(Records for the task begins)
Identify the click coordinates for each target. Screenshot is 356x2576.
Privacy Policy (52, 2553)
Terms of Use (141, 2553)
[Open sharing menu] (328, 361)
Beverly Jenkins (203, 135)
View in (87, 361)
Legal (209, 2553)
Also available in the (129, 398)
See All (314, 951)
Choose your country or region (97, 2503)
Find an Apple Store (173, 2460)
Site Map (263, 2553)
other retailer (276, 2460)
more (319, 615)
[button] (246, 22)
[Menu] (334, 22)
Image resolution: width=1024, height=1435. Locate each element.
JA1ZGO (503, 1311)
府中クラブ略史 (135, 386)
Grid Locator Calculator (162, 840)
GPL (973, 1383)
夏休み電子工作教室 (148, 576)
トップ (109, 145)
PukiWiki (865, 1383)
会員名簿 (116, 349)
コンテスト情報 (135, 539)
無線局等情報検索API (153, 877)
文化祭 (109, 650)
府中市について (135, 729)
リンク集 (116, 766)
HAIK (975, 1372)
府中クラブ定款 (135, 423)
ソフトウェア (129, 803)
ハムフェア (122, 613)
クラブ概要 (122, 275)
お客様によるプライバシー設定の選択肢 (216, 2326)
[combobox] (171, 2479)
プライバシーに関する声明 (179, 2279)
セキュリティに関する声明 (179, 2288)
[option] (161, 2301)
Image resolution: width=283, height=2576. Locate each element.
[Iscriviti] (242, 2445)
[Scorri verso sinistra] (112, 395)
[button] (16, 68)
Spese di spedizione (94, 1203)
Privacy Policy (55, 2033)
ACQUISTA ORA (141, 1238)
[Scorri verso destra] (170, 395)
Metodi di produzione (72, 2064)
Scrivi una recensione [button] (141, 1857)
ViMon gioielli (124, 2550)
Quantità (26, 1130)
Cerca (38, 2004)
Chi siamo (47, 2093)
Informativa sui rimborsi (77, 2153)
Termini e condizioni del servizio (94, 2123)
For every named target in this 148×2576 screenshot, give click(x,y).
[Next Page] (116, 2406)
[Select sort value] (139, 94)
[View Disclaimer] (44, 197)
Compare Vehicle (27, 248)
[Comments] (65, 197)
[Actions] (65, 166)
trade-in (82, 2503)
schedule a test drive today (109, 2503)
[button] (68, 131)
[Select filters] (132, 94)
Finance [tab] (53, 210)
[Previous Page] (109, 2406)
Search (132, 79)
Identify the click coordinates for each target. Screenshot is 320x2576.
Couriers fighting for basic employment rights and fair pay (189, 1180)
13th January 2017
(Records for the task ends)
### Aim of the exercise
Out of the data above, transcribe exactly and only the lines starting with the line that has "Site Map (263, 2553)" and going on through the line that has "[combobox] (171, 2479)", both included.

### Solution to the problem
Site Map (263, 2553)
other retailer (276, 2460)
more (319, 615)
[button] (246, 22)
[Menu] (334, 22)
Image resolution: width=1024, height=1435. Locate each element.
JA1ZGO (503, 1311)
府中クラブ略史 (135, 386)
Grid Locator Calculator (162, 840)
GPL (973, 1383)
夏休み電子工作教室 (148, 576)
トップ (109, 145)
PukiWiki (865, 1383)
会員名簿 (116, 349)
コンテスト情報 (135, 539)
無線局等情報検索API (153, 877)
文化祭 (109, 650)
府中市について (135, 729)
リンク集 (116, 766)
HAIK (975, 1372)
府中クラブ定款 (135, 423)
ソフトウェア (129, 803)
ハムフェア (122, 613)
クラブ概要 (122, 275)
お客様によるプライバシー設定の選択肢 (216, 2326)
[combobox] (171, 2479)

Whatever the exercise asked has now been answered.